# Case Backhoe Help, PLease



## Drifter505 (Apr 21, 2011)

Extenda hoe will not extend or retract. Stabilizers will not lower or raise. Rest of machine is 100 percent. Tractor is 2005 580 Super M, Series 2, 1115 hours, very light use.

Please note, in chasing and tracing the wires and lines I unhooked the wires to the extenda hoe switches at the joy stick controller and the stabalizers work perfect.
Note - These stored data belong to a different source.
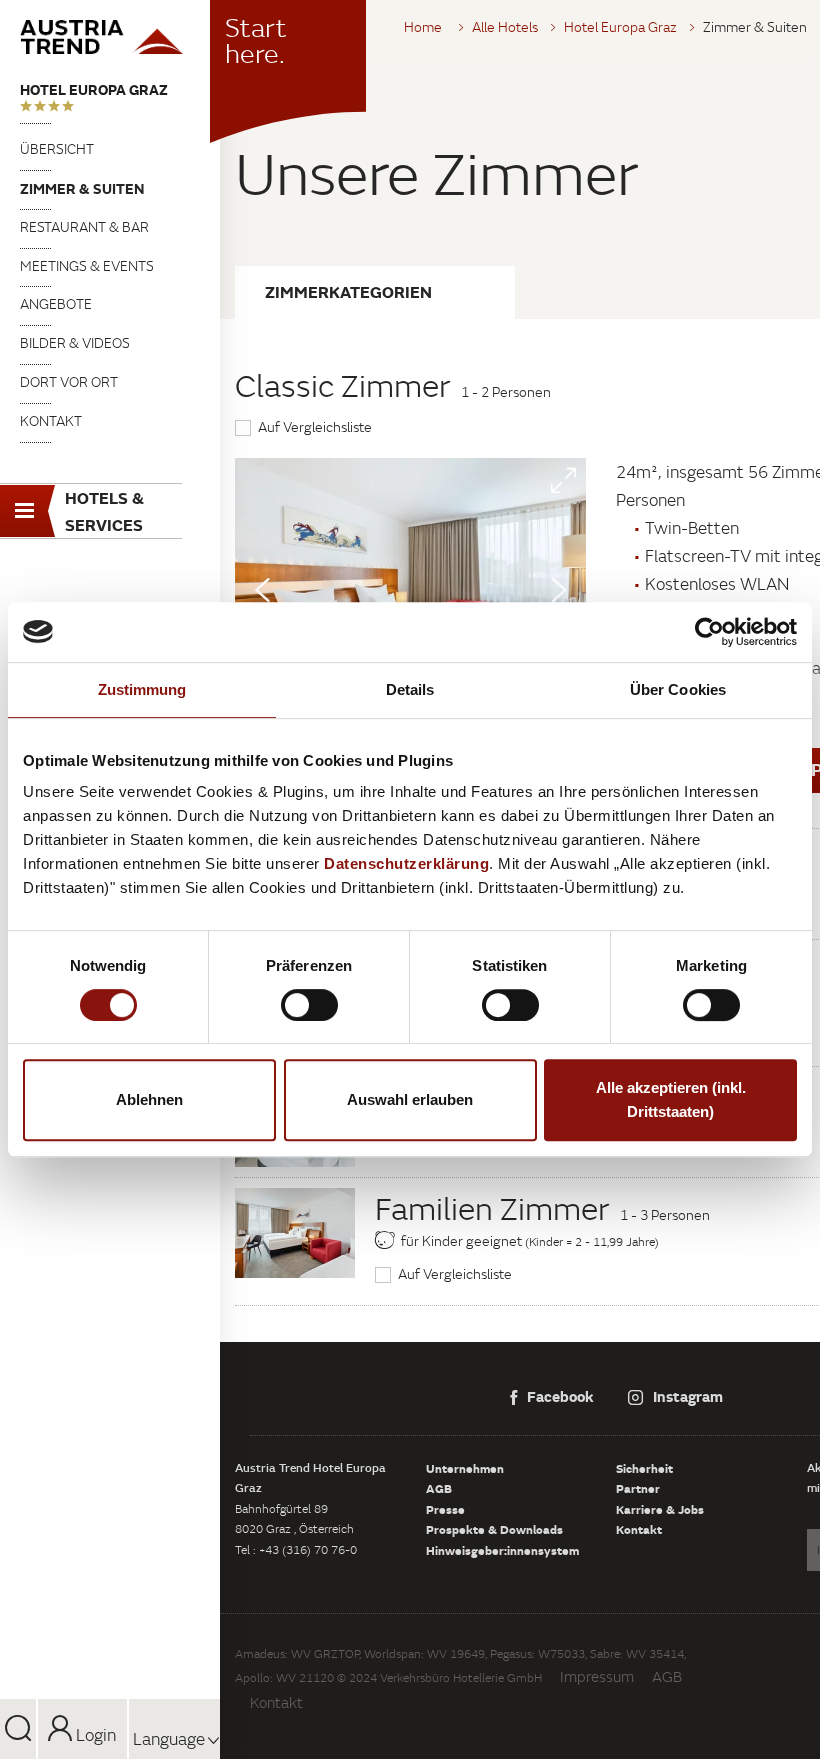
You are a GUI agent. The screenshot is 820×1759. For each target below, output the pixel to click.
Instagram (688, 1396)
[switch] (309, 1005)
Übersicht (57, 149)
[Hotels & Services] (110, 37)
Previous (262, 590)
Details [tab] (410, 689)
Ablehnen (149, 1099)
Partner (638, 1488)
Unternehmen (465, 1468)
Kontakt (639, 1529)
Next (559, 590)
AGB (439, 1488)
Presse (445, 1509)
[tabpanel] (410, 589)
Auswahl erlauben (410, 1099)
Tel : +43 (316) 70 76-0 (296, 1549)
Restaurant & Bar (84, 227)
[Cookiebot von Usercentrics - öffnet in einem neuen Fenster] (709, 632)
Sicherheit (644, 1468)
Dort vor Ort (69, 382)
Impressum (597, 1676)
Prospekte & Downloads (494, 1529)
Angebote (56, 304)
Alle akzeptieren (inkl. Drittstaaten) (671, 1099)
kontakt (51, 421)
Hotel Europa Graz (94, 89)
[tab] (375, 292)
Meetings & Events (87, 266)
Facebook (560, 1396)
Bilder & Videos (75, 343)
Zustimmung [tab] (142, 689)
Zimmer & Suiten (82, 188)
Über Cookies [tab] (678, 689)
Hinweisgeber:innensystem (502, 1550)
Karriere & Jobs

Plug the extenda hoe wire back up and they will not lower or raise and hoe still doesn't extend.

Thank you for reading and hopefully you can help me to fix.

Thank you all !


----------



## rsmith335 (Jun 2, 2010)

I would get some electrical cleaner and clean all the conections first, back hoes are nasty dirty.


----------



## Hoodoo Valley (Nov 14, 2006)

Welcome to the forum too!


----------



## Drifter505 (Apr 21, 2011)

*Thank you, good idea*

Have a great weekend ByeBye


rsmith335 said:


> I would get some electrical cleaner and clean all the conections first, back hoes are nasty dirty.


----------



## Drifter505 (Apr 21, 2011)

Thank you, very nice forum, lots of info !


----------



## BelarusBulldog (Feb 19, 2011)

Drifter505 said:


> Extenda hoe will not extend or retract. Stabilizers will not lower or raise. Rest of machine is 100 percent. Tractor is 2005 580 Super M, Series 2, 1115 hours, very light use.
> 
> Please note, in chasing and tracing the wires and lines I unhooked the wires to the extenda hoe switches at the joy stick controller and the stabalizers work perfect. Plug the extenda hoe wire back up and they will not lower or raise and hoe still doesn't extend.
> 
> ...


Sounds like you are dealing with a E/H valve being used to operate the two systems. When you disconnect the wires your stabilizers work, but not the hoe reach. My guess is that the solenoid is shorted out and not changing position. Hope this helps!Bye


----------



## BelarusBulldog (Feb 19, 2011)

Do you own a Shop Manual for this machine, or have access to one?Bye


----------



## suntrana45 (May 12, 2011)

Do any of the wires going to the Joystick get "hot" to the touch, if something is partially shorting out it may drag down the voltage and prevent other functions from working. Good idea on the cleaning, once you have cleaned the terminations you can smear a little silicone on the plugs to help keep out moisture and dirt.


----------



## farmertim (Dec 1, 2010)

Hey Drifter505, if you get that issue worked out let us know please so we can put that into the knowledge banks.
what works for one can work for others too.
Cheer,s oh! and welcome too.


----------